Michigan guide

Michigan Seller's Disclosure Statement: Mandatory Form, Timing, and Rescission Right

Michigan law requires you, the seller, to fill out and hand the buyer a Seller's Disclosure Statement before they sign a purchase agreement on your home.

TL;DR

Michigan law requires you, the seller, to fill out and hand the buyer a Seller's Disclosure Statement before they sign a purchase agreement on your home. The form has 11 sections covering everything you know about the property — condition, water and sewer, structure, mechanical systems, hazardous materials, legal issues, and more. If you deliver the form late, the buyer gets 72 hours from the moment they receive it to walk away with a full deposit refund, so timing matters.

Before you start — 9 things to know

  • You — the seller — fill out the Michigan Seller's Disclosure Statement yourself. Your agent can hand you the form and answer questions, but they don't know your home's history and shouldn't be completing it for you.

  • The completed disclosure must reach the buyer BEFORE they sign a purchase agreement or any other binding contract on your home.

  • If you deliver the Michigan Seller's Disclosure Statement late — after the buyer has already signed — the buyer has 72 hours from the moment they actually receive it to cancel the deal and get a full deposit refund.

  • You cannot make the buyer waive the 72-hour rescission right by contract. Even if the buyer signs something saying they give it up, the law overrides that agreement.

  • The Michigan disclosure form has 11 sections: general condition, water and sewage, insulation, structural components (roof, walls, foundation), mechanical systems (HVAC, plumbing, electrical), hazardous materials (lead paint, asbestos, radon, underground tanks), infestations, flood plain or wetlands, legal matters (liens, easements, zoning), homeowner association obligations, and environmental concerns.

  • Disclose only what you actually know about your home. If you genuinely don't know the answer to a question, you can mark it unknown — but hiding something you do know about is misrepresentation and can expose you to lawsuits after closing.

  • The disclosure rule applies to Michigan residential property with four or fewer units — single-family homes, duplexes, triplexes, and fourplexes. Larger buildings fall outside this law.

  • Some Michigan sales are exempt from the disclosure requirement, including transfers between co-owners, transfers to a spouse or close blood relative, court-ordered transfers, sheriff's deed sales, and brand-new construction that has never been occupied.

  • Bank-owned (REO) home sales can be exempt from the Michigan disclosure form, but only if the bank genuinely has no knowledge of the property's condition.
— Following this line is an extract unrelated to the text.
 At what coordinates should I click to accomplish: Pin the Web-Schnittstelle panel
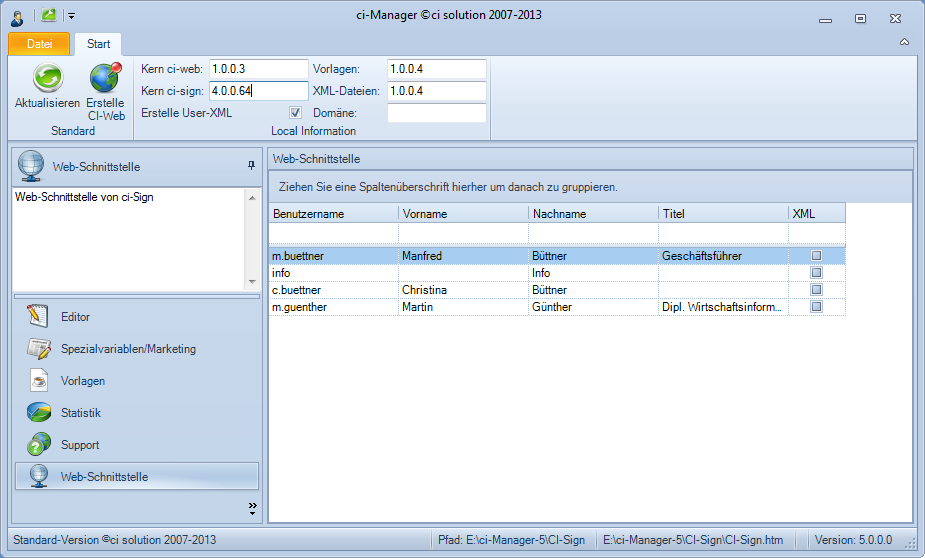point(251,166)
A bank cannot just claim the exemption without legally qualifying for it.

The timeline — step by step

  1. Before listing your Michigan home, fill out the Seller's Disclosure Statement yourself, answering each of the 11 sections based on what you actually know about the property.

  2. Share the completed Michigan Seller's Disclosure Statement with serious buyers so they can review it before making an offer on your home.
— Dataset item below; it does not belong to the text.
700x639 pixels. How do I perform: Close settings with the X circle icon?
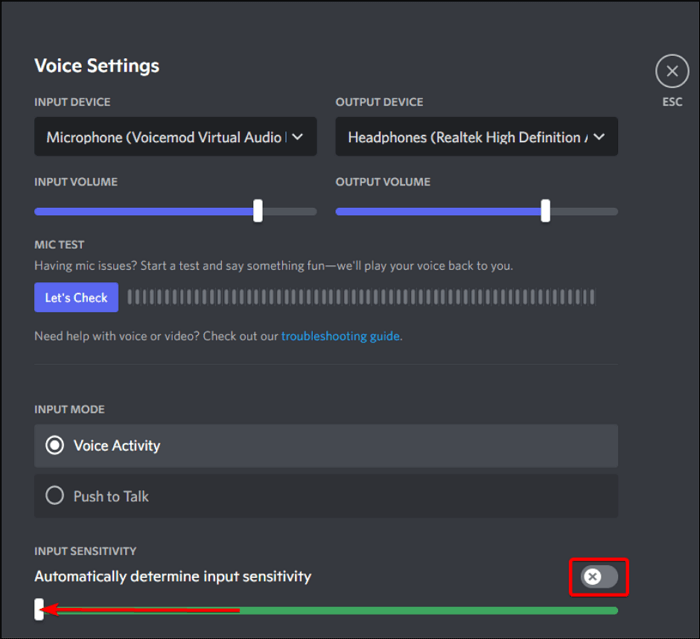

  3. A buyer reviews the disclosure, then decides whether to submit an offer and on what terms.

  4. The buyer signs the purchase agreement — and under Michigan law the disclosure should already be in their hands at this point.
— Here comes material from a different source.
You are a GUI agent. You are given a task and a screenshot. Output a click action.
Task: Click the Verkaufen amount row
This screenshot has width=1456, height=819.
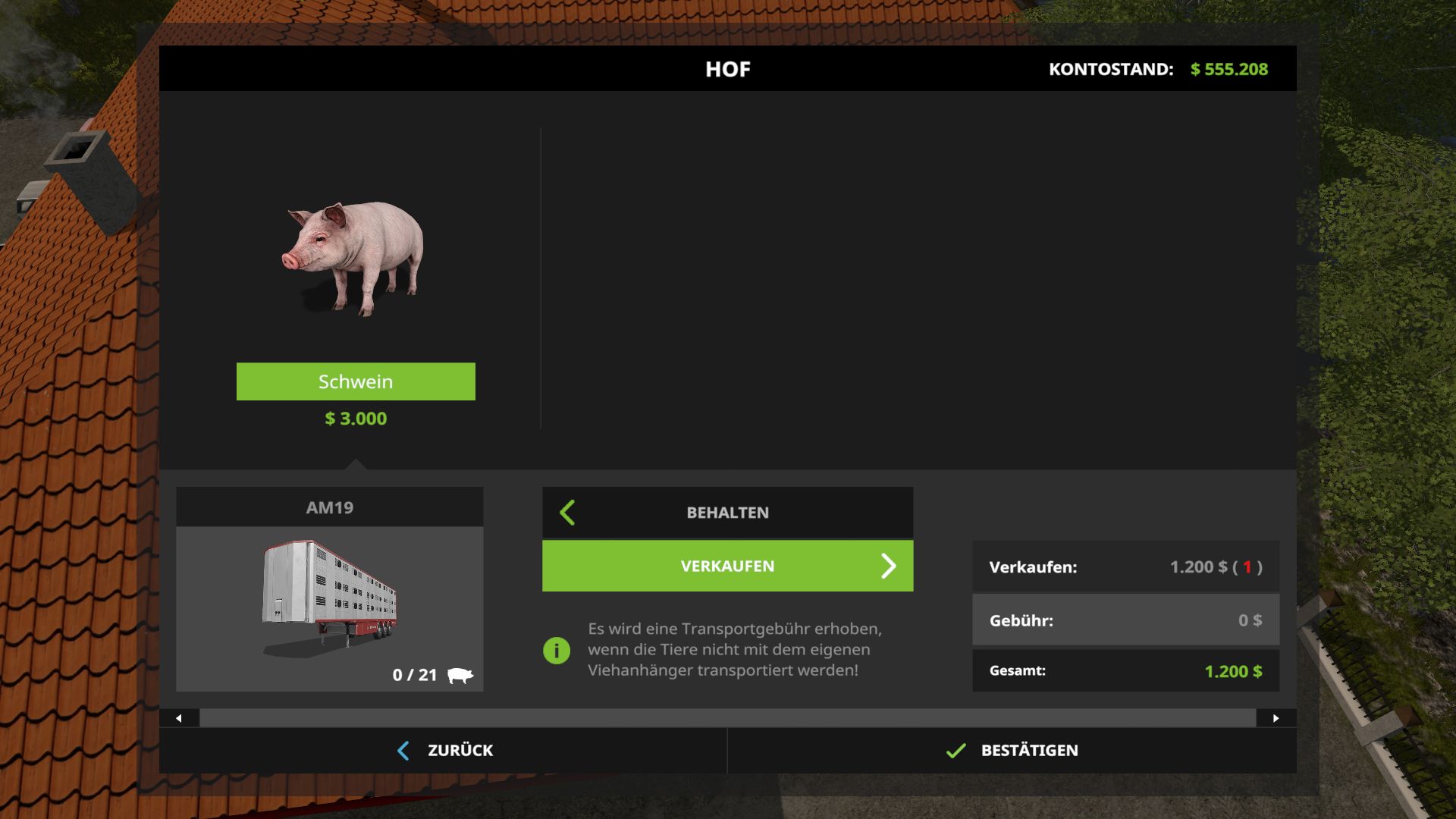(1126, 566)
  5. If the Michigan Seller's Disclosure Statement is delivered AFTER the buyer signs, a 72-hour rescission clock starts the moment the buyer receives it, giving them the option to back out with a full deposit refund.

  6. If the buyer cancels during that 72-hour window, the seller must return the buyer's deposit in full.

  7. Once the rescission window closes (or if the disclosure was delivered on time), the Michigan home sale moves forward into inspection, financing, and closing.

Common questions

Do I have to fill out the Michigan Seller's Disclosure Statement myself, or can my agent do it?
Michigan law puts this responsibility on you, the seller, because you're the one who knows the home's history. Your agent can hand you the form and explain the questions, but they shouldn't complete it for you. If an agent fills it out or coaches you to hide known issues, that's misrepresentation under Michigan law.
What happens if I give the buyer the disclosure form after they sign the offer?
The buyer gets a 72-hour window — starting the moment they actually receive the form — to cancel the deal and get their full deposit back. They don't need a reason to walk. You also can't waive this right by contract, so it's much safer to deliver the disclosure before any offer is signed.
I don't know the answer to some questions on the Michigan disclosure form. What should I write?
Disclose only what you actually know — that's all the law requires. If you genuinely don't know whether the roof has ever leaked or what's behind a wall, you can mark that item as unknown. Don't guess and don't hide something you do know, because either one can lead to lawsuits after closing.
I'm selling my Michigan house to my brother. Do I still have to fill out the disclosure?
Probably not. Transfers to a spouse or close blood relative are exempt from the Michigan Seller Disclosure Act. Other exemptions cover transfers between co-owners, court-ordered transfers, sheriff's deed sales, and brand-new construction that has never been lived in.
I'm selling a four-unit rental in Michigan. Does the disclosure law apply to me?
Yes — the Michigan Seller Disclosure Act covers residential property of four or fewer units, so a fourplex is included. A five-unit or larger building falls outside this disclosure requirement.
A bank is selling a foreclosed home in Michigan — do they have to complete the disclosure?
Often they don't, because banks selling bank-owned (REO) homes usually have no personal knowledge of the property's condition. But the bank has to actually qualify for the exemption — they can't just refuse to fill out the form without a legal basis. As a buyer in that situation, plan on a careful inspection.